I entered my career as a freelance writer under no illusions about the pay. I knew I wouldn’t be earning much at all and that the first year was more of a chance to build my portfolio, get my name out and make contacts, to practise writing and simply see how it all worked.
I have been pretty happy with my success so far. I have had a few articles published on a major parenting website; joined an emerging parenting publication as a regular contributor; written a full feature article for a print magazine (something that was on my goals list as a major achievement); published on a women’s career/feminist site on a topic I am passionate about; and even had my first creative piece published.
I was quite excited to receive my first bank transfer. Some of these pieces paid more than others. Some did not pay at all.
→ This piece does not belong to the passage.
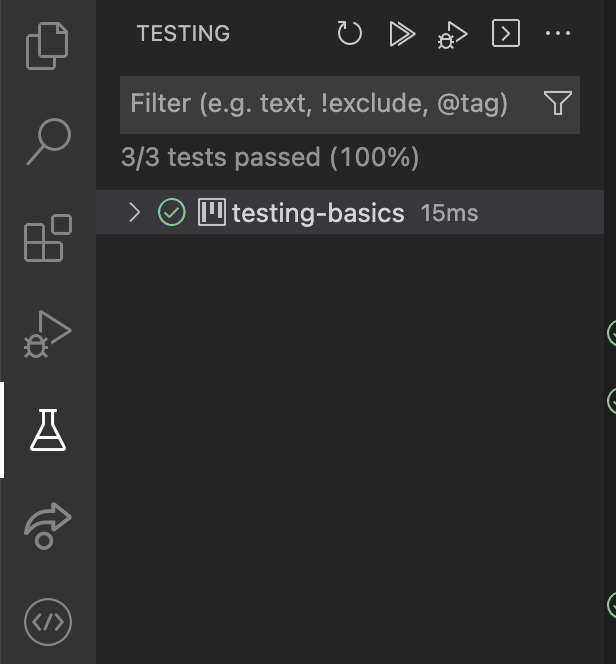Viewport: 616px width, 664px height.
Task: Click the green passed checkmark on testing-basics
Action: pos(172,212)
When I broke it down however, the amount of work I had done showed me how difficult it is to measure my income at any kind of average rate.
Higher paying pieces required more work – a lot more work. Hours of research, interviewing, transcribing, outlining, writing, editing. And the admin work – finding interviewees, chasing them up, finding images, confirming details and facts, liaising with the editor/s. These often take longer to complete too, because of the amount of work that goes into them – as a part time writer, my first feature took me nearly three months to complete, between chasing interview leads and doing the research. Mostly though, that was because I didn’t know what I was doing. I know established freelancers that can (or have to) juggle a few of these pieces at a time, pretty much submitting weekly.
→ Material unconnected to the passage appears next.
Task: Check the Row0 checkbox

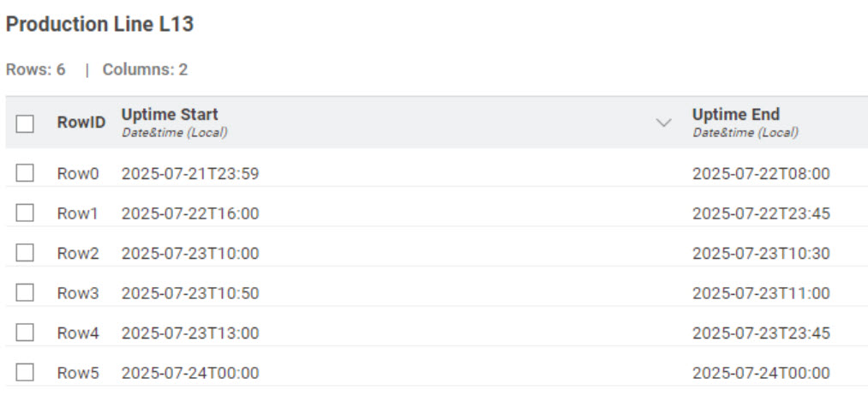Action: pyautogui.click(x=24, y=173)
The lower paying articles may have paid $200-400 less but they were often easier to write, sometimes researched and pitched in an hour and written in another hour. They have tighter deadlines and might not be as prestigious as the features, but they are solid income earners and good for improving your writing, quickly.
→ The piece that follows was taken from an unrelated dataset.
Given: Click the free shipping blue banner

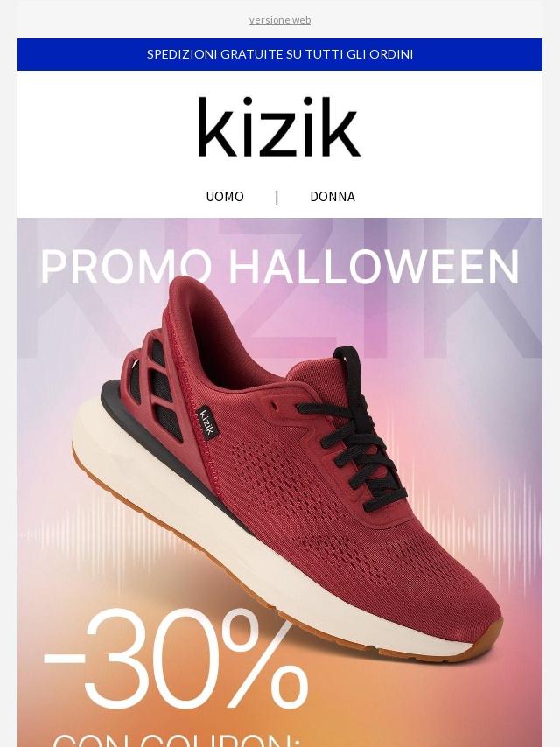Looking at the screenshot, I should [280, 54].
So I am learning that it is not necessarily better to get a handful of higher-paid jobs in a month than it is to have a number of lower paying pieces. It’s a juggling act. Some months you may be able to get stuck into the research and have time for the slower burning projects. Other months your budget might be tight and you need to know you will be getting a certain amount.
I must say though, there is a very nice sense of achievement present when you submit a large, researched feature article with rich details and meaty interviews. Sometimes it’s not about the money.